Autoencoder

By Prof. Seungchul Lee
http://iailab.kaist.ac.kr/
Industrial AI Lab at KAIST

Table of Contents

0. Lecture Video¶

from IPython.display import YouTubeVideo
YouTubeVideo('ul27ZUdYaBY', width = "560", height = "315")

1. Unsupervised Learning¶

Unsupervised learning is a type of machine learning where a model learns patterns, structures, or relationships in the data without labeled outputs. Unlike supervised learning, which uses input-output pairs for training, unsupervised learning works with unlabeled data, meaning the algorithm must discover inherent features or groupings within the dataset.

Definition

Unsupervised learning refers to most attempts to extract information from a distribution that do not require human labor to annotate example
Main task is to find the 'best' representation of the data

Dimension Reduction

Attempt to compress as much information as possible in a smaller representation
Preserve as much information as possible while obeying some constraint aimed at keeping the representation simpler

2. Autoencoders¶

An autoencoder is a type of neural network used for unsupervised learning that aims to learn efficient, compressed representations of input data. It consists of two main components: an encoder and a decoder.
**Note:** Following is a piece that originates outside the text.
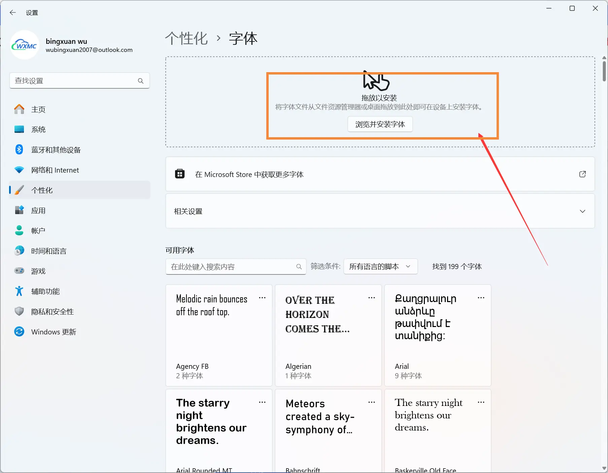Open the three-dot menu on the Arial card
The height and width of the screenshot is (473, 608).
pos(481,298)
The encoder compresses the input into a lower-dimensional representation (called the latent space or bottleneck), while the decoder reconstructs the input from this compressed representation.

The objective of an autoencoder is to minimize the reconstruction error—the difference between the original input and its reconstruction.

Definition

An autoencoder is a neural network that is trained to attempt to copy its input to its output
The network consists of two parts: an encoder and a decoder that produce a reconstruction

Encoder and Decoder

Encoder function : $z = f(x)$
Decoder function : $x = g(z)$
We learn to set $g\left(f(x)\right) = x$

The top network in the below figure shows a trivial autoencoder where the input data is directly passed to the output without any significant compression or transformation. This structure may be able to perfectly reconstruct the input data, but it fails to learn any meaningful abstraction or representation. On the other hand, the bottom network illustrates a typical autoencoder with a squeezed bottleneck, which compresses the input into a lower-dimensional latent space before reconstructing it. This narrow bottleneck structure offers several key benefits:

The top structure, though capable of reconstructing the input, does not learn useful or general features. It essentially passes information without processing or summarizing it.
In contrast, the bottom structure is meaningful because the bottleneck introduces a constraint that forces the network to learn relevant features instead of copying the input.

Structure of an Autoencoder

Encoder (Compression Path):
- The encoder maps the input $x$ to a lower-dimensional latent representation $z$.
- This transformation can be represented as:
$$ z = f(x) $$
- The encoder typically consists of fully connected (dense) or convolutional layers, followed by non-linear activations (e.g., ReLU, sigmoid).
Latent Space (Bottleneck):
- The bottleneck layer $z$ represents the compressed encoding of the input.
- The size of this layer controls how much information is retained from the input.
Decoder (Reconstruction Path):
- The decoder maps the latent representation $z$ back to the original input space:
$$ \hat{x} = g(z) $$
- The decoder reconstructs the input $x$ as closely as possible to the original input.
Loss Function:
- The loss function measures the reconstruction error, typically using mean squared error (MSE):
$$ \mathcal{L}(x, \hat{x}) = \|x - \hat{x}\|^2 $$

Key Features of Autoencoders

The squeezed bottleneck in an autoencoder acts as a filter that retains essential features while discarding irrelevant or redundant information. It enhances the model's ability to learn compact, robust representations of the data and improves its generalization ability, making it effective for tasks such as dimensionality reduction, denoising, anomaly detection, and representation learning.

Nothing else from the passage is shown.